しかし、以前の分類には「常に」という文言が入っていたのです(いつの間にか消えましたが)。それを言わずに、「130を超えたら」と言われると、一回でも超えたら、何かしなければならないような気にならないでしょうか。
CMは自社製品を売るためのものですから、少しでも売れやすいように作るのは当然です。視聴者を騙してはいけませんが、視聴者が勝手に誤解するのはOKなのでしょう。心配を好む文化だからこそ、より安全にという判断が許容されるのです。
健康診断が生む無用の心配
健康診断は安心のために行うものですが、逆に無用の心配もたくさん作り出しています。
たとえばある女性は、血液検査で腎臓の機能を示す「クレアチニン」の値が、0.85mg/dlで、再検査に来ました。健診センターで採用している基準値が0.84mg/dl以下だったからです。
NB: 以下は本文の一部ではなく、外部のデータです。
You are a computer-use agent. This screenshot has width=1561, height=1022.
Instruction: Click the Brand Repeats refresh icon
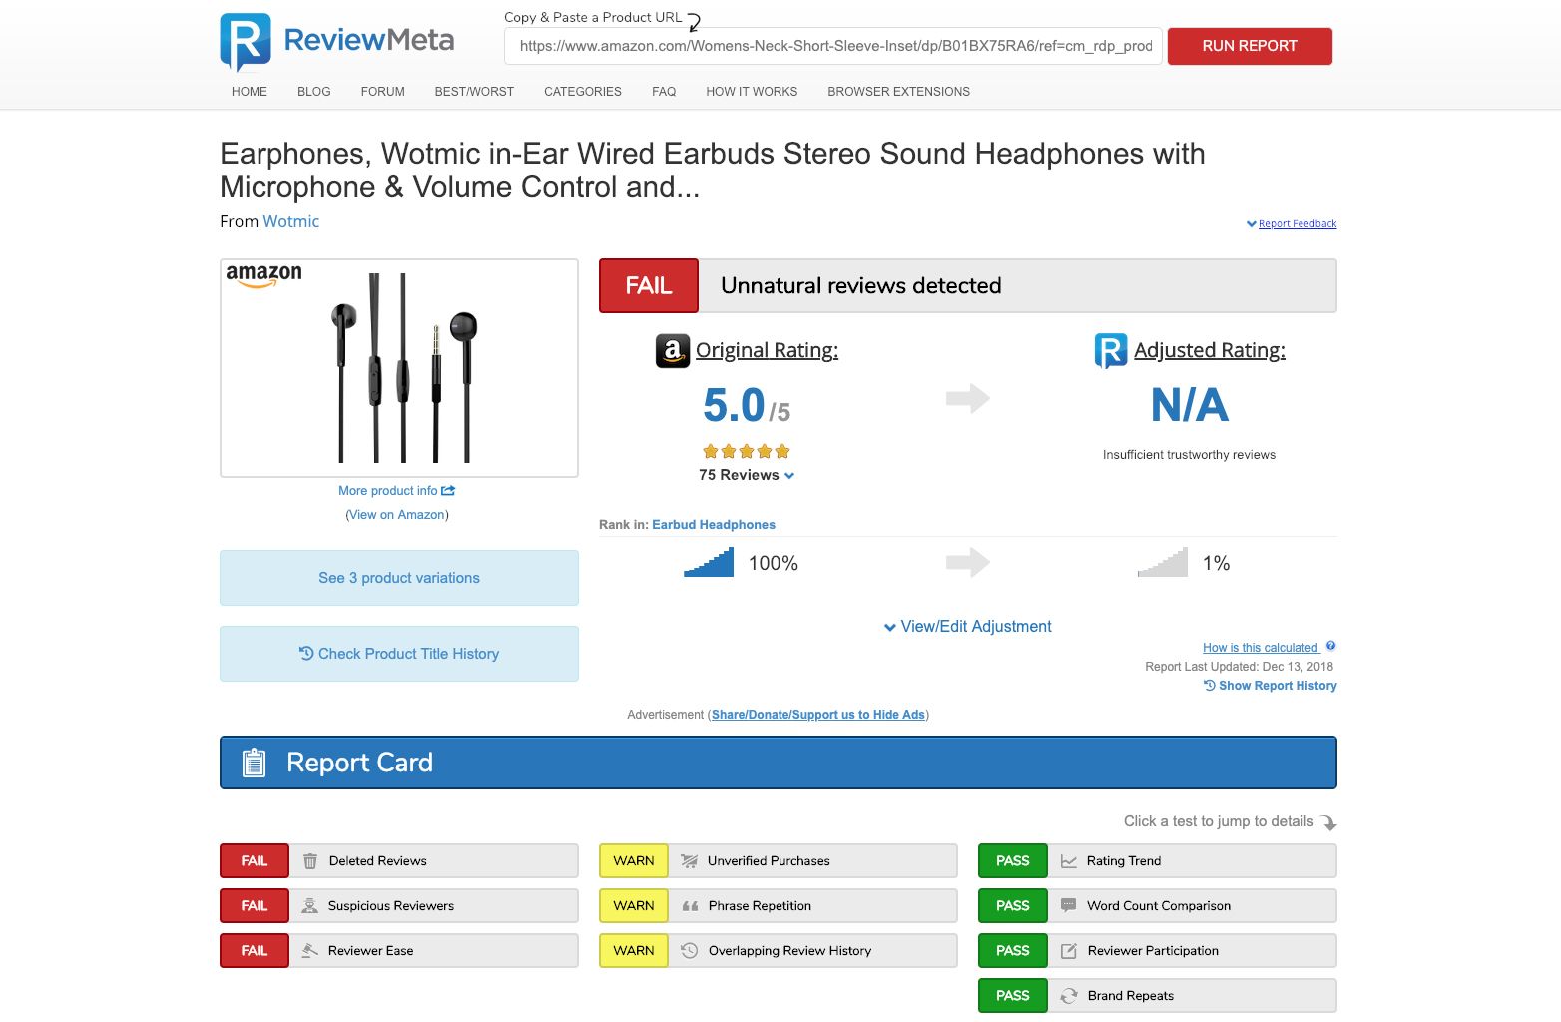click(x=1068, y=996)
健診の結果報告に、「3カ月後に再検査を受けてください」と書いてあったので、致し方ないと思いますが、たった0.01高いだけで心配する必要があるでしょうか。
もちろん、前回の異常値が、腎臓悪化のはじまりの徴候である可能性はあります。だったら、0.84の人は放置して大丈夫なのでしょうか。そう考えると、基準値内でも余裕のある数値が望ましいとなって、心配が増えるばかりです。
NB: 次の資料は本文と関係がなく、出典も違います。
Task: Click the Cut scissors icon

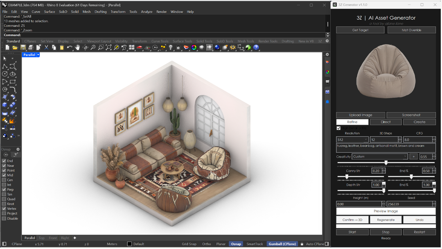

クレアチニンの基準値は、施設によって一定ではなく、男性1.00以下、女性0.70以下のところもあれば、男性1.2以下、女性1.0以下のところなどさまざまです。だから、基準値を高めに取っているところで検査をすれば、この女性は心配しなくてすんだことになります。
しかし、医療業界は受診者を増やしたいというバイアスがかかっているので、どうしても厳しい基準値を採用しがちです。